— Work required —
Check every line of the data below for the word "Options". Copy the ones that have it.

BEGIN

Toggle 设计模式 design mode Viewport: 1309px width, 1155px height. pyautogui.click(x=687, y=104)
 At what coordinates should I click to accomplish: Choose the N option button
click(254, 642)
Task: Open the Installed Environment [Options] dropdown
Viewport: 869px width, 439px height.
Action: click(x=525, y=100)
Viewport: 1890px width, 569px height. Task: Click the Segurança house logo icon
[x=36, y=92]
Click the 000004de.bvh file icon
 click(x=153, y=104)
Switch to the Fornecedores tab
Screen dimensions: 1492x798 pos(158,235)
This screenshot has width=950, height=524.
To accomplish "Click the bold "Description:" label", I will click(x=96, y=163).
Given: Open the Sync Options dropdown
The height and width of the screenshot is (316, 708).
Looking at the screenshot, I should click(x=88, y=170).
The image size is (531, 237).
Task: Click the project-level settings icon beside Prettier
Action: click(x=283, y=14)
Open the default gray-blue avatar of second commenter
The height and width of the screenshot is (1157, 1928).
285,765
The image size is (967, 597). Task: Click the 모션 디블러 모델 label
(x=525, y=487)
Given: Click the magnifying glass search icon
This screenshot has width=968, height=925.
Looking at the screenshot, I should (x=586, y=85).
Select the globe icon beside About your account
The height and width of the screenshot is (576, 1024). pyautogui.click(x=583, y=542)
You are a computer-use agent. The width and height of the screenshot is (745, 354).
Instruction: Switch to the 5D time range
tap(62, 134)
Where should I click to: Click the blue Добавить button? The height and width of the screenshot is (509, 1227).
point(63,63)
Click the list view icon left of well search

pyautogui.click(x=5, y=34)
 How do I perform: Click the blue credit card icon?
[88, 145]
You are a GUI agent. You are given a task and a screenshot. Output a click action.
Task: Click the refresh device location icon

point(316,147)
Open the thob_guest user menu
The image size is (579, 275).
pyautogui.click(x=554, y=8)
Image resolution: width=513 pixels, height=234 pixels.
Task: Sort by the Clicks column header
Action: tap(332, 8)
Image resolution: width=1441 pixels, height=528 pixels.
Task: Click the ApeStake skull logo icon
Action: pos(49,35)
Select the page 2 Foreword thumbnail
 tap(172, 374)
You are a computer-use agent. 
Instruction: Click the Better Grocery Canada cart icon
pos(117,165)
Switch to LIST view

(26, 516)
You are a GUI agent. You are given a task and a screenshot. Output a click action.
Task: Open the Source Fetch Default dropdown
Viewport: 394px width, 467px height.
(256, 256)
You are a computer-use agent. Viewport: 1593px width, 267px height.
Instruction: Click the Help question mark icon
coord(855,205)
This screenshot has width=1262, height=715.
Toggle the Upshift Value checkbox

END

— Solution below —
Task: Open the Installed Environment [Options] dropdown
Given: Open the Sync Options dropdown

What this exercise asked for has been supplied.